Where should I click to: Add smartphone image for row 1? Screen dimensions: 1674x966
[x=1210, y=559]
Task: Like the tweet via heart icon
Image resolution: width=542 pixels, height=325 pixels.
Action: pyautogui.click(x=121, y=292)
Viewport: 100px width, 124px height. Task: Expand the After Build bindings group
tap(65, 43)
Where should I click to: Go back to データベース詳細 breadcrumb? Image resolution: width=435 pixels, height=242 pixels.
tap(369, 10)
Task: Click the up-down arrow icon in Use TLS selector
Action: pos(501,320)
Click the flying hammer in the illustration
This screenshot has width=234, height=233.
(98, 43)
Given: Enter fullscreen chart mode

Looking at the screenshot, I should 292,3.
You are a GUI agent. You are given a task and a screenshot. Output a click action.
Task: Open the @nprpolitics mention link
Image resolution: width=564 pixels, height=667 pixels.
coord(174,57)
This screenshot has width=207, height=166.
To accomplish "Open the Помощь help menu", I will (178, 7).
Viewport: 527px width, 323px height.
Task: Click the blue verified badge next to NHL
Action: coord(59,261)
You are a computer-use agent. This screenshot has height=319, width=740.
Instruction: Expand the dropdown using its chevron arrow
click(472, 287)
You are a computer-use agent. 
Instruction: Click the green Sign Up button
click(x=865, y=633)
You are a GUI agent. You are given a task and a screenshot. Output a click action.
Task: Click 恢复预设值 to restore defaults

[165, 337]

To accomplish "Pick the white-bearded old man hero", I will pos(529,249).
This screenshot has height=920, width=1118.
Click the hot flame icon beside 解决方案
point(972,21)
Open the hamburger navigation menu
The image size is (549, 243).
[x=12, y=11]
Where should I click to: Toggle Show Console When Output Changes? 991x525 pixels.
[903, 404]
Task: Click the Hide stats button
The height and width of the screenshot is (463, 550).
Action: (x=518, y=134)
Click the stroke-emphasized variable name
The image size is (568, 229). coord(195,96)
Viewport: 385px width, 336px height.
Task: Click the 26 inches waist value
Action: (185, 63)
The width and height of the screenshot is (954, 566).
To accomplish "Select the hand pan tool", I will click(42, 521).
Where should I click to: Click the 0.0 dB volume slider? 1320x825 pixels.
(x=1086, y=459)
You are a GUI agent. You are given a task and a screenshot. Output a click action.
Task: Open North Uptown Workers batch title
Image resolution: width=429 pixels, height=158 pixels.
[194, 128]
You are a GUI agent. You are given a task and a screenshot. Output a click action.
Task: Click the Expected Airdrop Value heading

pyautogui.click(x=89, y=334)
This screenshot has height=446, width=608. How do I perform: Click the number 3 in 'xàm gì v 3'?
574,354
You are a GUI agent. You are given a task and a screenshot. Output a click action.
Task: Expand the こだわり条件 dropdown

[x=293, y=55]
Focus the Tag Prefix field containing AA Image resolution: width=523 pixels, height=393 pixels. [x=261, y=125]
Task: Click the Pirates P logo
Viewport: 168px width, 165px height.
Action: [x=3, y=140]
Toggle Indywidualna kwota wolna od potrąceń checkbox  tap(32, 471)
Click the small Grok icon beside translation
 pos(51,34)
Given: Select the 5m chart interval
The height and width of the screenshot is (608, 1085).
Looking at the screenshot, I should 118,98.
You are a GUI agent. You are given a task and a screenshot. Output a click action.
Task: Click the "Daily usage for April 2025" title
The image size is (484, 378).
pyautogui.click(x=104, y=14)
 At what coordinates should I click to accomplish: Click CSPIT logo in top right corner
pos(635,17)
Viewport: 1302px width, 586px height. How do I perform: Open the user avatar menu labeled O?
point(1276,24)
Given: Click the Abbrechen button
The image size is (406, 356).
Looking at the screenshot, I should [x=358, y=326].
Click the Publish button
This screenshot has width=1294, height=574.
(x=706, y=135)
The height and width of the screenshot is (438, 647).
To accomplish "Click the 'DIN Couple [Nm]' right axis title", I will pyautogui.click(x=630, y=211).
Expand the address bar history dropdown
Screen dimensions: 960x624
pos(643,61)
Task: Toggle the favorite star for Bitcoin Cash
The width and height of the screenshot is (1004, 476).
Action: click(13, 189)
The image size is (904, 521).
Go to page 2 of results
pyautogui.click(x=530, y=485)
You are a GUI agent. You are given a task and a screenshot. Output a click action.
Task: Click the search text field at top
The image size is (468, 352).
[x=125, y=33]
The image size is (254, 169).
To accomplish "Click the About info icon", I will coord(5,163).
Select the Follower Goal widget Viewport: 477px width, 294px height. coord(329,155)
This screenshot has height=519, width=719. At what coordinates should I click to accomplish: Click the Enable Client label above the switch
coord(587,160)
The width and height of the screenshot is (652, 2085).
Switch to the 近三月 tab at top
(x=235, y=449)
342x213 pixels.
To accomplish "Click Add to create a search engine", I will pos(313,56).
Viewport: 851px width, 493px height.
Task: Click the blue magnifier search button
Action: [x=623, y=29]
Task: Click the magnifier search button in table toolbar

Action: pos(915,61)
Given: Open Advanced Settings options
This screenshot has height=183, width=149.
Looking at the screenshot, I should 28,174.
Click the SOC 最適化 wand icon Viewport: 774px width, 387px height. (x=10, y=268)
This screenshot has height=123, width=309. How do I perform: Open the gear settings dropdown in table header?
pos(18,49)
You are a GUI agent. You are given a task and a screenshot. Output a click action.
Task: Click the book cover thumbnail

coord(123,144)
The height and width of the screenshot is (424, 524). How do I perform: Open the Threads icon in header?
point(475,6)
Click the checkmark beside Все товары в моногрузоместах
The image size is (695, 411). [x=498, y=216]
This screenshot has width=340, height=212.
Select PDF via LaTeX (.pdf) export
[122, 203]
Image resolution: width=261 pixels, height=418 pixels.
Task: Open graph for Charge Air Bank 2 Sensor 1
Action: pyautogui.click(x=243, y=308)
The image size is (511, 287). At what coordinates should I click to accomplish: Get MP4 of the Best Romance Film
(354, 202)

- **WHAT YOU SHOULD DO**:
An exact copy of all the entries above is what is needed.

- **ANSWER BELOW**:
Where should I click to: Add smartphone image for row 1? Screen dimensions: 1674x966
[x=1210, y=559]
Task: Like the tweet via heart icon
Image resolution: width=542 pixels, height=325 pixels.
Action: pyautogui.click(x=121, y=292)
Viewport: 100px width, 124px height. Task: Expand the After Build bindings group
tap(65, 43)
Where should I click to: Go back to データベース詳細 breadcrumb? Image resolution: width=435 pixels, height=242 pixels.
tap(369, 10)
Task: Click the up-down arrow icon in Use TLS selector
Action: pos(501,320)
Click the flying hammer in the illustration
This screenshot has width=234, height=233.
(98, 43)
Given: Enter fullscreen chart mode

Looking at the screenshot, I should 292,3.
You are a GUI agent. You are given a task and a screenshot. Output a click action.
Task: Open the @nprpolitics mention link
Image resolution: width=564 pixels, height=667 pixels.
coord(174,57)
This screenshot has width=207, height=166.
To accomplish "Open the Помощь help menu", I will (178, 7).
Viewport: 527px width, 323px height.
Task: Click the blue verified badge next to NHL
Action: coord(59,261)
You are a computer-use agent. This screenshot has height=319, width=740.
Instruction: Expand the dropdown using its chevron arrow
click(472, 287)
You are a computer-use agent. 
Instruction: Click the green Sign Up button
click(x=865, y=633)
You are a GUI agent. You are given a task and a screenshot. Output a click action.
Task: Click 恢复预设值 to restore defaults

[165, 337]

To accomplish "Pick the white-bearded old man hero", I will pos(529,249).
This screenshot has height=920, width=1118.
Click the hot flame icon beside 解决方案
point(972,21)
Open the hamburger navigation menu
The image size is (549, 243).
[x=12, y=11]
Where should I click to: Toggle Show Console When Output Changes? 991x525 pixels.
[903, 404]
Task: Click the Hide stats button
The height and width of the screenshot is (463, 550).
Action: (x=518, y=134)
Click the stroke-emphasized variable name
The image size is (568, 229). coord(195,96)
Viewport: 385px width, 336px height.
Task: Click the 26 inches waist value
Action: (185, 63)
The width and height of the screenshot is (954, 566).
To accomplish "Select the hand pan tool", I will click(42, 521).
Where should I click to: Click the 0.0 dB volume slider? 1320x825 pixels.
(x=1086, y=459)
You are a GUI agent. You are given a task and a screenshot. Output a click action.
Task: Open North Uptown Workers batch title
Image resolution: width=429 pixels, height=158 pixels.
[194, 128]
You are a GUI agent. You are given a task and a screenshot. Output a click action.
Task: Click the Expected Airdrop Value heading

pyautogui.click(x=89, y=334)
This screenshot has height=446, width=608. How do I perform: Click the number 3 in 'xàm gì v 3'?
574,354
You are a GUI agent. You are given a task and a screenshot. Output a click action.
Task: Expand the こだわり条件 dropdown

[x=293, y=55]
Focus the Tag Prefix field containing AA Image resolution: width=523 pixels, height=393 pixels. [x=261, y=125]
Task: Click the Pirates P logo
Viewport: 168px width, 165px height.
Action: [x=3, y=140]
Toggle Indywidualna kwota wolna od potrąceń checkbox  tap(32, 471)
Click the small Grok icon beside translation
 pos(51,34)
Given: Select the 5m chart interval
The height and width of the screenshot is (608, 1085).
Looking at the screenshot, I should 118,98.
You are a GUI agent. You are given a task and a screenshot. Output a click action.
Task: Click the "Daily usage for April 2025" title
The image size is (484, 378).
pyautogui.click(x=104, y=14)
 At what coordinates should I click to accomplish: Click CSPIT logo in top right corner
pos(635,17)
Viewport: 1302px width, 586px height. How do I perform: Open the user avatar menu labeled O?
point(1276,24)
Given: Click the Abbrechen button
The image size is (406, 356).
Looking at the screenshot, I should [x=358, y=326].
Click the Publish button
This screenshot has width=1294, height=574.
(x=706, y=135)
The height and width of the screenshot is (438, 647).
To accomplish "Click the 'DIN Couple [Nm]' right axis title", I will pyautogui.click(x=630, y=211).
Expand the address bar history dropdown
Screen dimensions: 960x624
pos(643,61)
Task: Toggle the favorite star for Bitcoin Cash
The width and height of the screenshot is (1004, 476).
Action: click(13, 189)
The image size is (904, 521).
Go to page 2 of results
pyautogui.click(x=530, y=485)
You are a GUI agent. You are given a task and a screenshot. Output a click action.
Task: Click the search text field at top
The image size is (468, 352).
[x=125, y=33]
The image size is (254, 169).
To accomplish "Click the About info icon", I will coord(5,163).
Select the Follower Goal widget Viewport: 477px width, 294px height. coord(329,155)
This screenshot has height=519, width=719. At what coordinates should I click to accomplish: Click the Enable Client label above the switch
coord(587,160)
The width and height of the screenshot is (652, 2085).
Switch to the 近三月 tab at top
(x=235, y=449)
342x213 pixels.
To accomplish "Click Add to create a search engine", I will pos(313,56).
Viewport: 851px width, 493px height.
Task: Click the blue magnifier search button
Action: [x=623, y=29]
Task: Click the magnifier search button in table toolbar

Action: pos(915,61)
Given: Open Advanced Settings options
This screenshot has height=183, width=149.
Looking at the screenshot, I should 28,174.
Click the SOC 最適化 wand icon Viewport: 774px width, 387px height. (x=10, y=268)
This screenshot has height=123, width=309. How do I perform: Open the gear settings dropdown in table header?
pos(18,49)
You are a GUI agent. You are given a task and a screenshot. Output a click action.
Task: Click the book cover thumbnail

coord(123,144)
The height and width of the screenshot is (424, 524). How do I perform: Open the Threads icon in header?
point(475,6)
Click the checkmark beside Все товары в моногрузоместах
The image size is (695, 411). [x=498, y=216]
This screenshot has width=340, height=212.
Select PDF via LaTeX (.pdf) export
[122, 203]
Image resolution: width=261 pixels, height=418 pixels.
Task: Open graph for Charge Air Bank 2 Sensor 1
Action: pyautogui.click(x=243, y=308)
The image size is (511, 287). At what coordinates should I click to accomplish: Get MP4 of the Best Romance Film
(354, 202)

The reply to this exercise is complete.